This repository contains Python scripts and tools developed for an Active Remote Focus Stabilization System designed for Oblique Plane Microscopy (OPM). The system uses a Raspberry Pi to implement a real-time feedback control mechanism, ensuring sub-nanometer precision for long-term imaging without interrupting fluorescence imaging. This stabilization approach enables high-resolution imaging of subcellular structures over extended periods. See our Biomedical Optics Express paper [1] (https://opg.optica.org/boe/fulltext.cfm?uri=boe-16-3-1216&id=56852) for detailed setup and analysis.
Oblique Plane Microscopy (OPM) is a light-sheet fluorescence microscopy (LSFM) variant that uses a single primary objective for both illumination and detection. Despite its advantages, the remote focusing unit in OPM is prone to axial drift, causing imaging degradation. The stabilization system in this repository solves this problem by using a laser alignment beam to actively monitor and correct the focal drift of secondary and tertiary objectives in real-time.
The core components:
- A Raspberry Pi system with a high-speed Pi Camera (PiCam).

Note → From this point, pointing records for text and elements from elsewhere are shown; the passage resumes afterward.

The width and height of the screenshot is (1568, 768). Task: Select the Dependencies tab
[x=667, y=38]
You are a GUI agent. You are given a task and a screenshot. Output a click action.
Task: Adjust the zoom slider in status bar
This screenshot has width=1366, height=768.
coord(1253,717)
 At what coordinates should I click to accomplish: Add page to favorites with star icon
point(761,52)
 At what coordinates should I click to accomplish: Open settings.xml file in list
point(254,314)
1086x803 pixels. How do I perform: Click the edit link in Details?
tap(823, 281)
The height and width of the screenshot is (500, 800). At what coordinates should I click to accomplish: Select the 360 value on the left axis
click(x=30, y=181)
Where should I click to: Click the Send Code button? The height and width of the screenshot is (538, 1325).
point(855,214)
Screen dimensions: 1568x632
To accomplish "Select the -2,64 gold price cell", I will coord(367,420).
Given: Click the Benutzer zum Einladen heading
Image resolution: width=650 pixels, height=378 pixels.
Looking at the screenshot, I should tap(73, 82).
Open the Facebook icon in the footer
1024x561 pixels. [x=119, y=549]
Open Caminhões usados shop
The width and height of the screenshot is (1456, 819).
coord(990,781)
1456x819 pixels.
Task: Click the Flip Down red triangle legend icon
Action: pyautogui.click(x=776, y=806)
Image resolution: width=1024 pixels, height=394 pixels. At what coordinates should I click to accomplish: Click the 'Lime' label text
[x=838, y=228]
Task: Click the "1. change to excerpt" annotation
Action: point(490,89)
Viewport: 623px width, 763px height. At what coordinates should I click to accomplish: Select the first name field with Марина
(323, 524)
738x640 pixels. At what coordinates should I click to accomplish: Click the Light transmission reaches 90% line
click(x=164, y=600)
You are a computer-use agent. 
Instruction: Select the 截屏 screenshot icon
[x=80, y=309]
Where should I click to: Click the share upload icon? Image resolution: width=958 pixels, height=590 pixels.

- A proportional-integral-derivative (PID) control algorithm for axial correction.
- A graphical user interface (GUI) for real-time monitoring and parameter tuning.
- Autofocus Calibration and Analysis: Creates calibration curves and analyzes the stabilization performance.
- Real-time Autofocus Control: Continuously monitors the focal plane and applies corrections via a piezoelectric actuator.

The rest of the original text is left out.